• Problem to work on:
Retype the passage of the MS nurse's blog introduction between "I qualified as" and "Nurse in 2004.", inclusive.

• Document excerpt:
= = = = =
I’m an MS Specialist Nurse, and now also head up the training and distributorship of APS Therapy in the UK. This blog has grown from my regular slot in the Bedford MS Therapy Centre newsletter, where was the MS specialist nurse, 3 days a week, for 15 years. ( I needed more space!) I now work for the NHS full time in Bedfordshire as a community MS Specialist Nurse.

The aim of this blog is not to provide information about MS – there’s already great stuff available, ( I’ll post links to the best sites) – or to be first with the news, or to tell you things that you can find out about easily elsewhere.

It’s just a place to share things that I have found good, useful, or positive, or am excited about for MS, that you may not already have heard of!
A bit about me:

I qualified as an RGN in 1993, specialised in neurological rehabilitation in 1998, qualified as an MS Specialist nurse in 2003, and took a post as an MS Nurse in 2004.

Along the way I have also been developing my holistic health understanding, qualifying in several holistic therapies, including stress reduction and biofeedback techniques, and furthering my understanding of diet and nutrition. A couple of these therapies I integrate into my MS Nursing – HeartMath, Bach flower, and my interest in natural health.  Since introducing and researching the effects of APS Therapy at the Bedford MS Therapy Centre, I have also learned about and trained in APS Therapy, taking on distributorship for the UK in February 2014.

I love my MS nursing, and am happy to use and recommend all the usual pharmaceutical or medical treatments that you would expect. I believe there’s a place for both types of treatment. I do feel especially lucky  in my role at the MS Therapy Centre, Bedford,  as I’m supported  to constantly learn and practice whatever I safely can to help people with MS optimise their health, from both a conventional and a more natural perspective.

In my MS nursing post, I also run teaching or training sessions for other healthcare professionals,  participate in small research projects, publish articles in MS specific magazines, and  constantly read, learn and think, about MS! I’ll try to post the useful stuff up here.

I stay open minded, and explore any aspect of MS treatment that seems reasonable to me. I’m not an expert in any academic field, and none of my posts should be taken as medical advice; I share information for the sake of education.  Everybody should take responsibility for their own health and medical advice should come from your healthcare professionals.
= = = = =
Stored items
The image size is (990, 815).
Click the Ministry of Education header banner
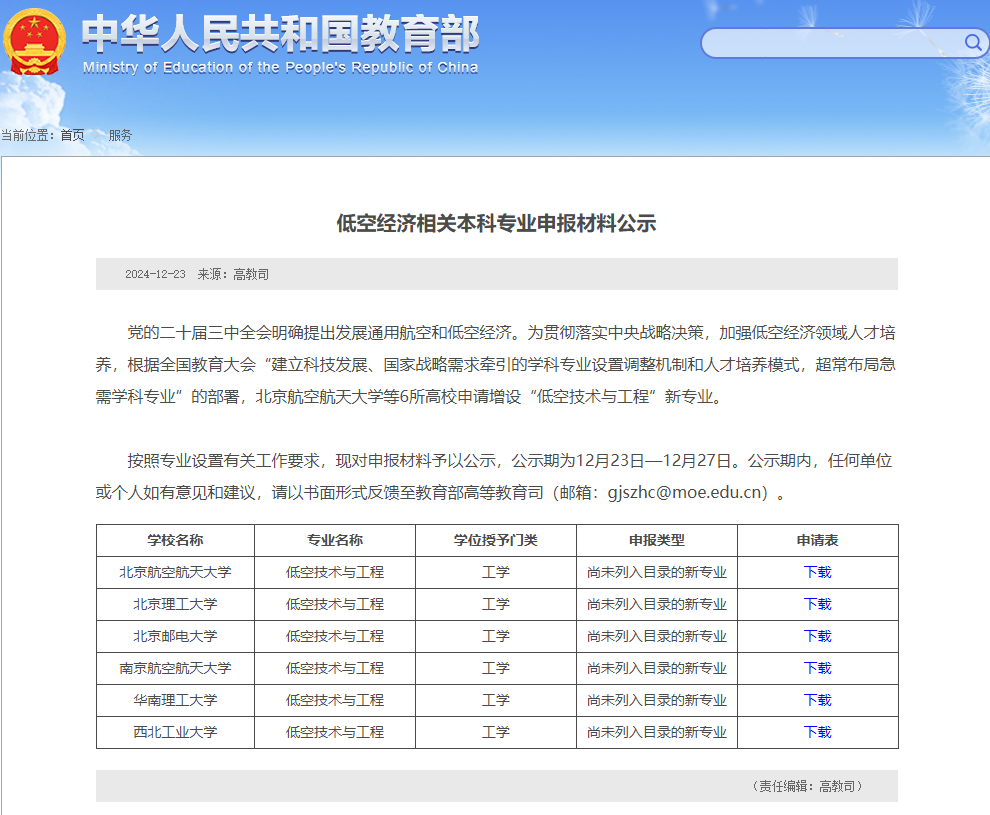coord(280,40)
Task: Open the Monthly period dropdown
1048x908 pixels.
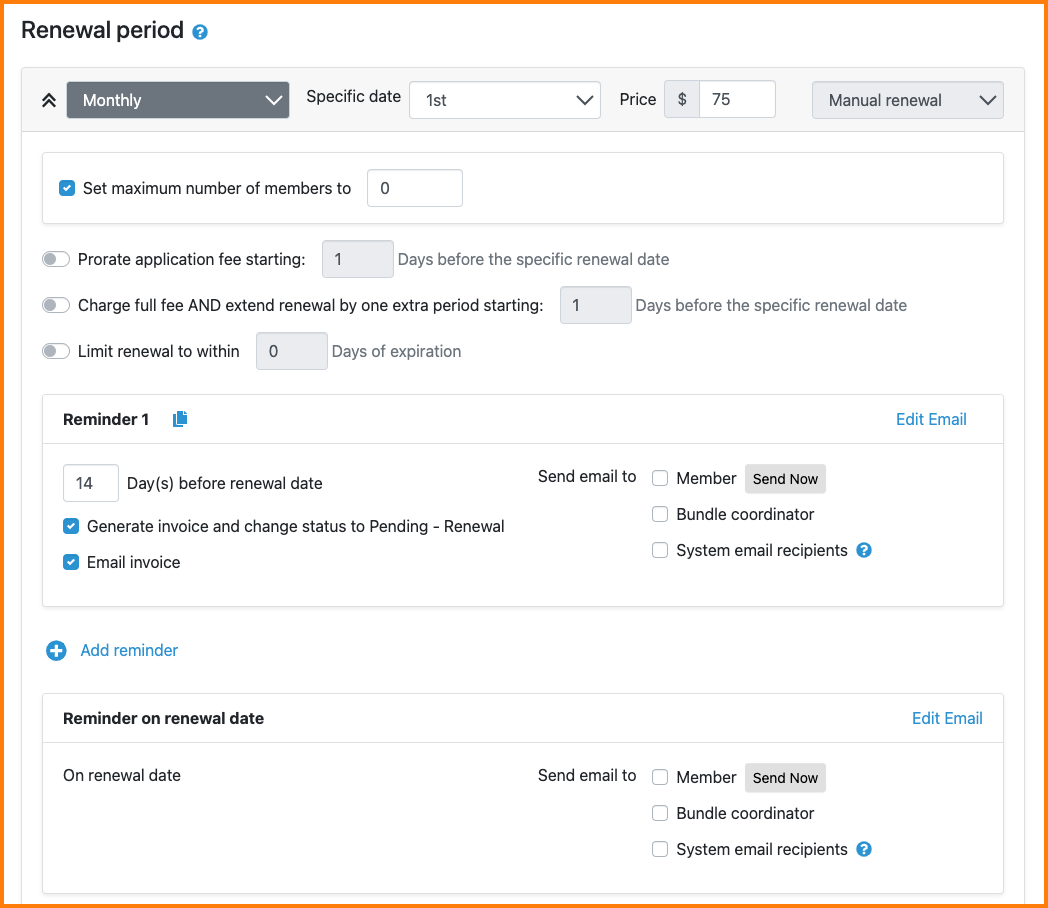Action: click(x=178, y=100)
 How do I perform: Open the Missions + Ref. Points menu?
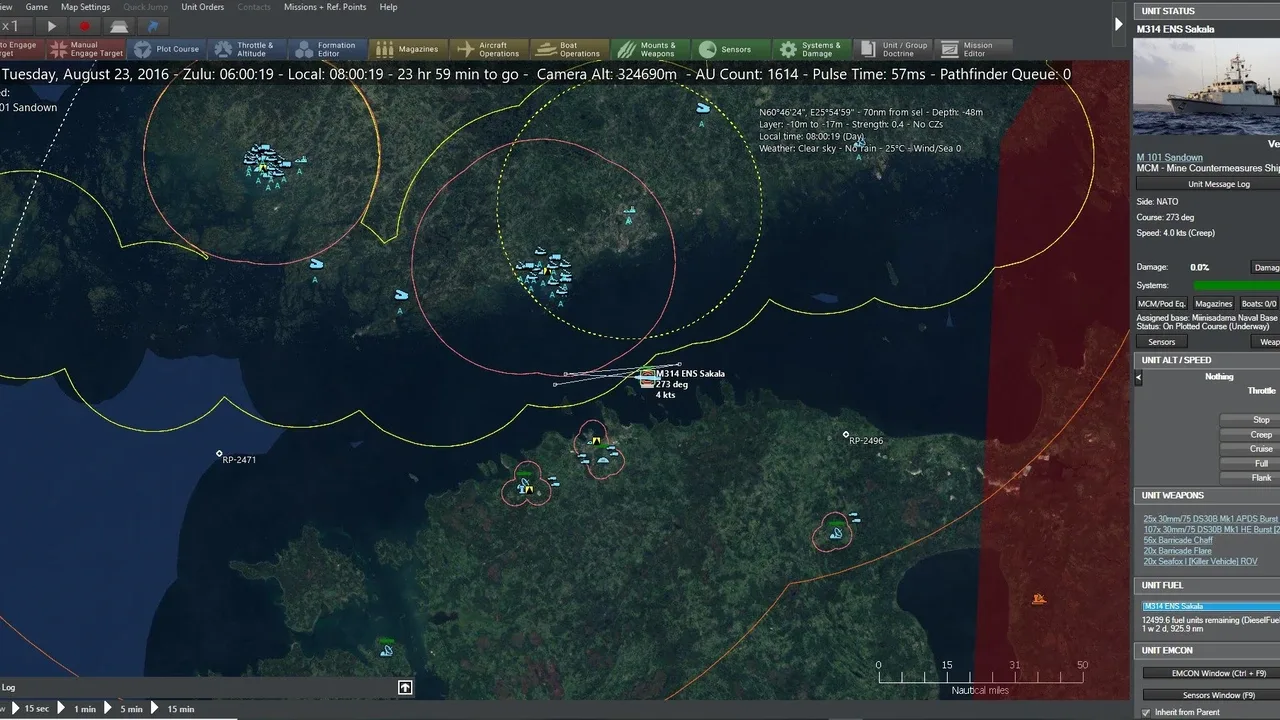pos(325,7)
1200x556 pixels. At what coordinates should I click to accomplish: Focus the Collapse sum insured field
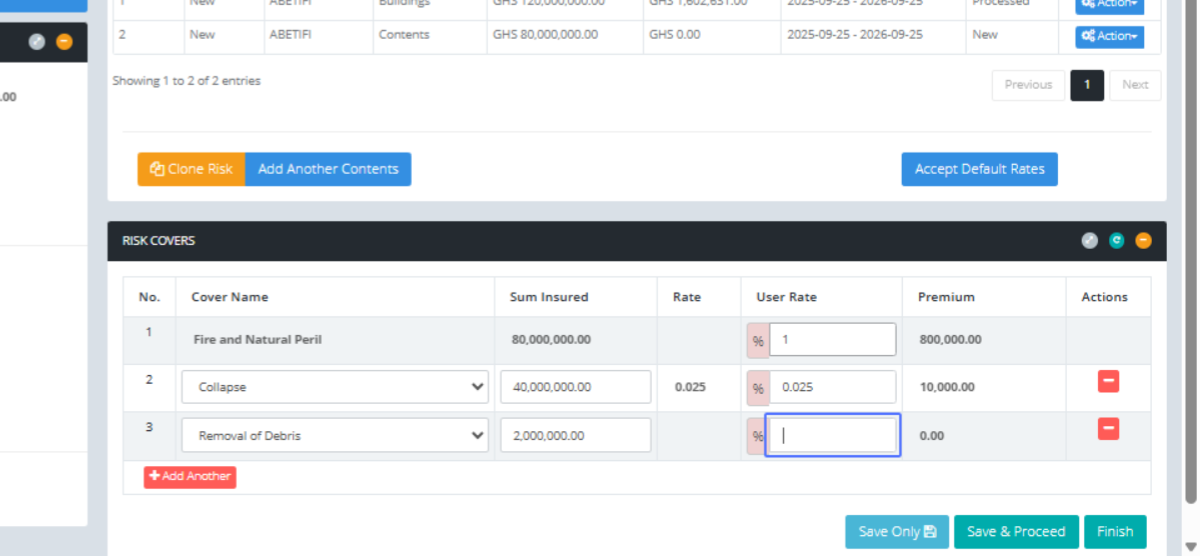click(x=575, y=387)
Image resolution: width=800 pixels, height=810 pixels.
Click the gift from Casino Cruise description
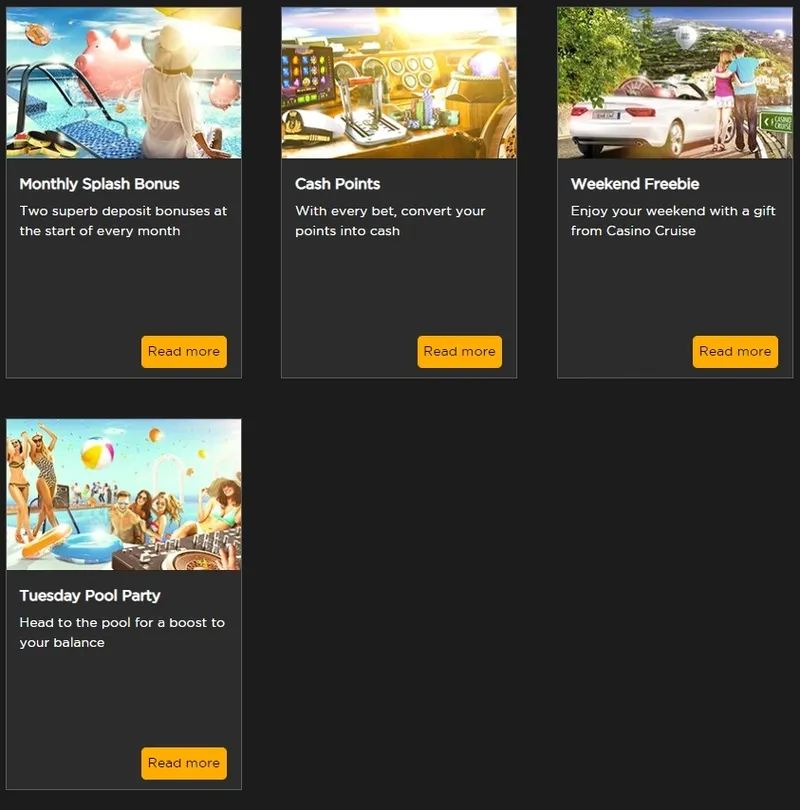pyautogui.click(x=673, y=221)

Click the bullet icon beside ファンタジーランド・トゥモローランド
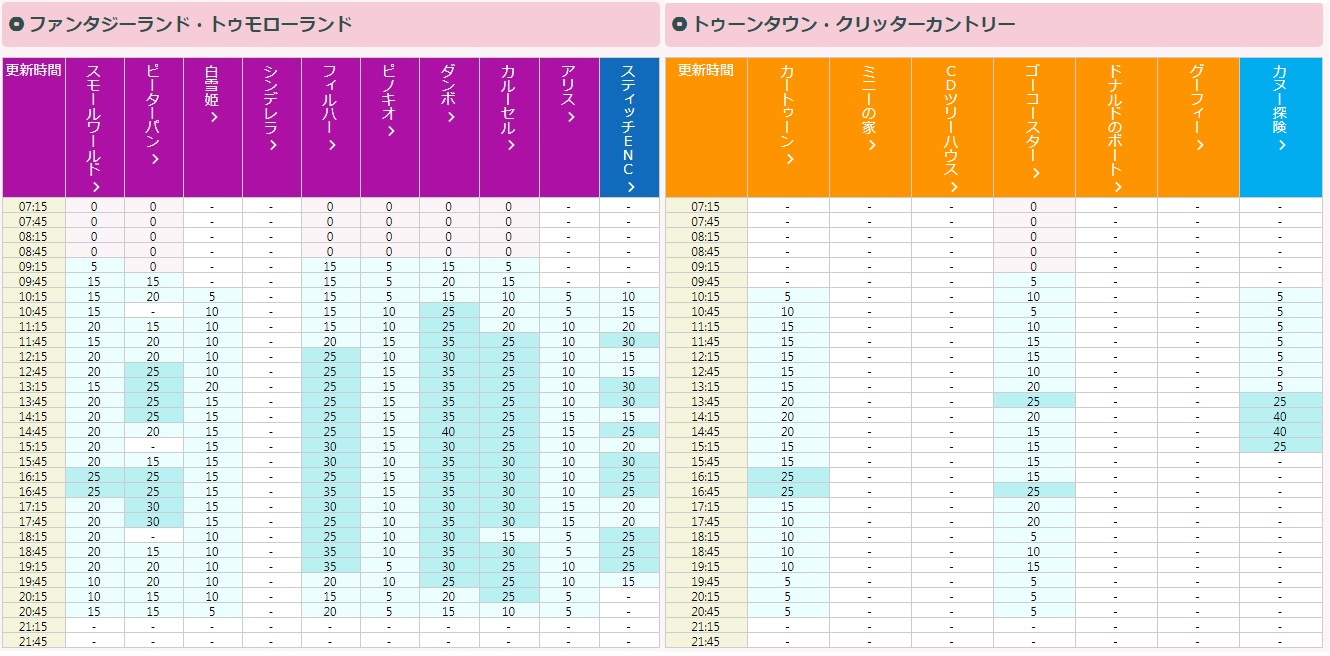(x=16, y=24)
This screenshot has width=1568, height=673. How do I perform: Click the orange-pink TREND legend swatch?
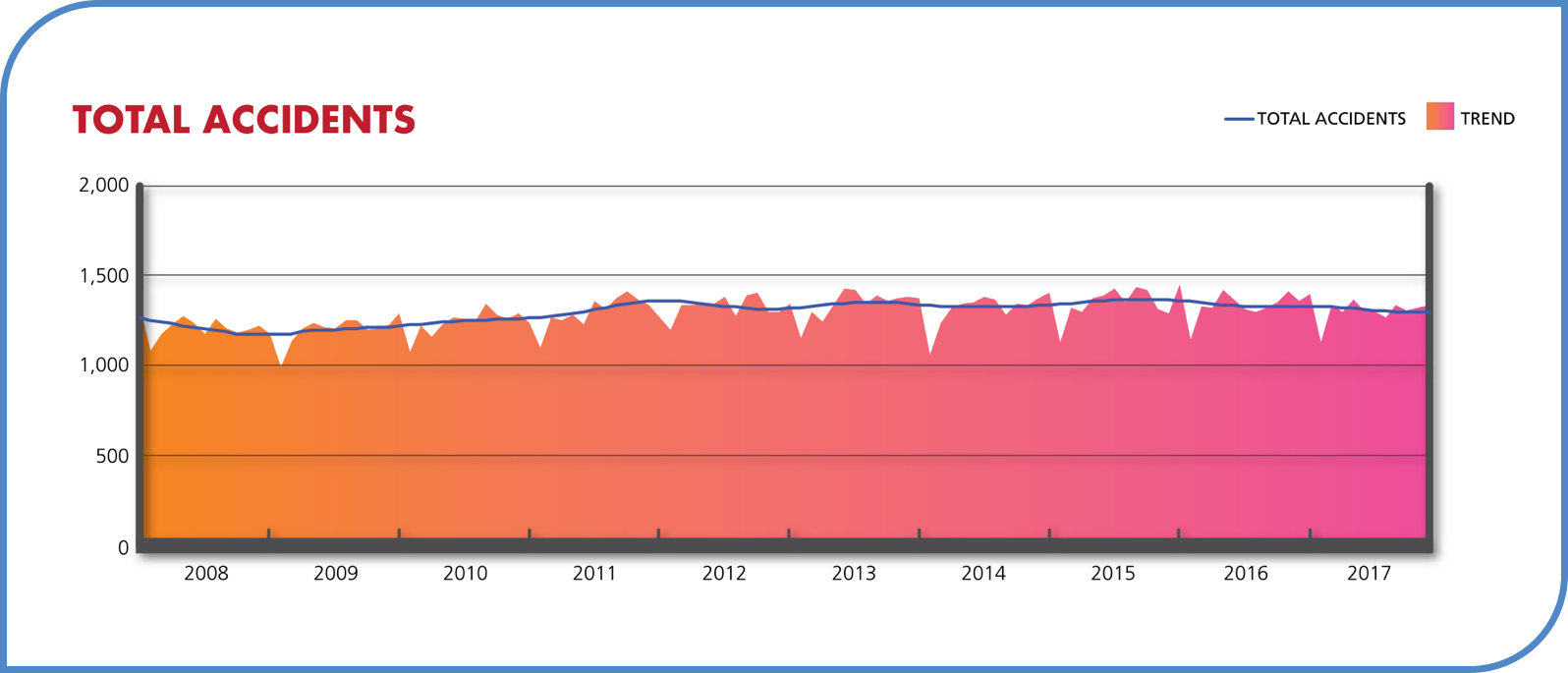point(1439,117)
= = = = =
• Result:
I qualified as an RGN in 1993, specialised in neurological rehabilitation in 1998, qualified as an MS Specialist nurse in 2003, and took a post as an MS Nurse in 2004.